Power in Print
Power in Print explores the art of the Black Power movement poster, showcasing a variety of aesthetics, styles, and messaging strategies. This collection-based exhibition pulls together dozens of posters from the Schomburg Center’s Art and Artifacts Division. The display also includes a selection of iconic imagery by artist, designer, and former Minister of Culture of the Black Panther Party, Emory Douglas. Both at the time and in our historical memory, Douglas’s designs came to visually communicate the ideals of Black Power and the political stances of the Black Panther Party.

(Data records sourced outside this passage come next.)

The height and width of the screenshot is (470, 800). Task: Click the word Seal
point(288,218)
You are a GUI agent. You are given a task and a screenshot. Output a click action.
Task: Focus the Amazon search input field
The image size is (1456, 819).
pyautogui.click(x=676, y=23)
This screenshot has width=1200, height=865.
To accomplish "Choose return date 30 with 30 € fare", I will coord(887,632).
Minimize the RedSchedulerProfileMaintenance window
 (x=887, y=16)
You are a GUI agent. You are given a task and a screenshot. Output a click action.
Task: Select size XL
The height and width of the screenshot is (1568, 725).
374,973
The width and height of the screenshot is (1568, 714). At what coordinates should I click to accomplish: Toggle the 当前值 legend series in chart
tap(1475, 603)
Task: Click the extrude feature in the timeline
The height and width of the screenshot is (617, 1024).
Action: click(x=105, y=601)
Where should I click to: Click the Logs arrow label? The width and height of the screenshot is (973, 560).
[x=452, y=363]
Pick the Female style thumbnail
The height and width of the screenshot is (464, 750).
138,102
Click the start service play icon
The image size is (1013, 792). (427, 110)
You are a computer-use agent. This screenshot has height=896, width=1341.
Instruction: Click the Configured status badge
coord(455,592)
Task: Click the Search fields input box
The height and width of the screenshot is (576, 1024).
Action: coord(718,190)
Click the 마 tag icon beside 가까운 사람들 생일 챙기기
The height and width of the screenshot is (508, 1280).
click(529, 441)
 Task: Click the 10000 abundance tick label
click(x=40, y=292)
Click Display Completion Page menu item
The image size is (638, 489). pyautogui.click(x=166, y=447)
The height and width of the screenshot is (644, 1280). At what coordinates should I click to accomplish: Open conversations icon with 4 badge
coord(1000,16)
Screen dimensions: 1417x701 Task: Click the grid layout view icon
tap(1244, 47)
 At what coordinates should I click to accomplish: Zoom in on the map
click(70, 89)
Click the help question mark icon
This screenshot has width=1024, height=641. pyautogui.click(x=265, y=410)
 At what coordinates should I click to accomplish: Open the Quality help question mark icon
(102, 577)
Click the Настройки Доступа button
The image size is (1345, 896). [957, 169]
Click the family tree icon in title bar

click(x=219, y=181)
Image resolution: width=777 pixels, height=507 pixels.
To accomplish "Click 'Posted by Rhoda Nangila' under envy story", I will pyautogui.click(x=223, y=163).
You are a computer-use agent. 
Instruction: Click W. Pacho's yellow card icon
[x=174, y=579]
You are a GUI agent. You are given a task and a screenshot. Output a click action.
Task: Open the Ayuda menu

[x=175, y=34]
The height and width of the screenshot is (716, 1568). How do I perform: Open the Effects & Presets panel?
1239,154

Posters were the social media and digital design of the 1960s and 1970s—a way to mass-produce messaging through images and text and share information widely. Some posters were created by savvy graphic designers with keen attention to font, color, aesthetics, and layout. Others were made strictly to communicate vital news. While all of the collection items are originals, none are unique pieces of art or material culture. Multiple copies of each poster were produced, but since they were primarily utilitarian objects, the majority were disposed of soon after. The Black Power movement, along with adjacent and intersecting efforts to stop the war in Vietnam and secure rights for workers, women, and other oppressed people, marked a significant moment in the history of graphic design in the United States. These movements utilized the form to express issues of urgency and transform consciousness into action.
This exhibition contains materials promoting arts and cultural events, notices of rallies and political organizing, and visually striking statements asserting Black Power. Together, they highlight cultural pride, the arts as an organizing tool, gender roles, the black family, and schools and universities as sites for developing black consciousness. Posters were also used to galvanize the masses to support actions to free political prisoners, gain political and social representation, and align with freedom-fighters internationally. Other posters focused on key figures including Malcolm X, Angela Davis, and Marcus Garvey. The majority of the collection items were produced in New York City, with some from the wider Northeast, Washington D.C., and abroad. It also includes a selection of posters from after the movement that speak to the legacy of Black Power that rippled through the late 1970s, 1980s, and 1990s.
Power in Print is co-curated by Dr. Sylviane A. Diouf and Isissa Komada-John. It is presented as part of the Schomburg Center’s Black Power 50 initiative, an exploration of Black Power through public programs, youth events, a publication, and exhibitions.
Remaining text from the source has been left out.